Pipes

Learn about pipes and when you should use them.

Henrik Hofmeister avatar
Written by Henrik Hofmeister
Updated over a week ago

A pipes robot connects other robots and data together - and can apply transformation to that data. Pipes can also interact with 3rd party services like API's, send HTTP requests and more.  We often refer to Pipes as a sort of super robot as it is able to control and govern other robots.

A few examples as to what you can use it for:

  • Execute multiple extractors and/or crawlers, connecting outputs to inputs

  • Transform text and images

  • Perform calculations

  • Join separate data sets

  • Parse JSON and XML

  • Send HTTP requests

  • Send data to an SQL database

  • Read data from datasets

  • Do lookups in a dictionary

  • Interact with 3rd party applications like Google Geocoding or Foursquare

In real world use, this means easier price comparisons, simple image resizing, unifying data sets from multiple web sites and also normal Extract-Transform-Load (ETL) operations.

Adding nodes

A pipes robot contains nodes, each of which performs a specific action.

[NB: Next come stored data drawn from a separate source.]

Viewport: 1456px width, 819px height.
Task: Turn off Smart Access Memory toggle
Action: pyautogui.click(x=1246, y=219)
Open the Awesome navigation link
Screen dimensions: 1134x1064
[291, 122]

To add nodes to your pipe simply drag and drop them from the right-hand list of actions onto the pipes grid:

Debugging

You can also debug pipes robots - both while they're running and once they've finished. You do this by opening up the execution and clicking the green "bug" icon found next to each result.

Limitations

Due to the extremely flexible nature of Pipes robots as well as for technical reasons, there are some limitations on their design and the amounts of data they support. Read more below.

Multiple inputs to the same connector

A node in a Pipes robot needs values for all connectors that have inputs before it can run. However, if a single input connector receives values from multiple nodes, it can lead to unpredictable results:

In the example above, the "title" connector has multiple input values.

Dexi will try to figure out how to use the inputs but this might not always produce the result that you expect. As an example, it can lead to nodes, following the node with multiple input values for the same connector, not being executed.

We therefore advice against using this design.

Unlimited number of rows not supported

Pipes robots are fully streaming, ie. they process rows on a true row-by-row basis but for technical reasons, it might not always support very large data sets.

We cannot provide a hard-fast limit because it depends on the size of each row as well as the Pipes robot design. The recommendation therefore is to create multiple Pipes robots when needed.

"Collect" action

Specifically, the "Collect" (and "Collect Bulk") action can cause issues. The action awaits all input data from all previous (ancestor) nodes before it will run. An execution of a Pipes robot with this issue can fail with an empty result log (because the process running the Pipes robot runs out of memory and crashes).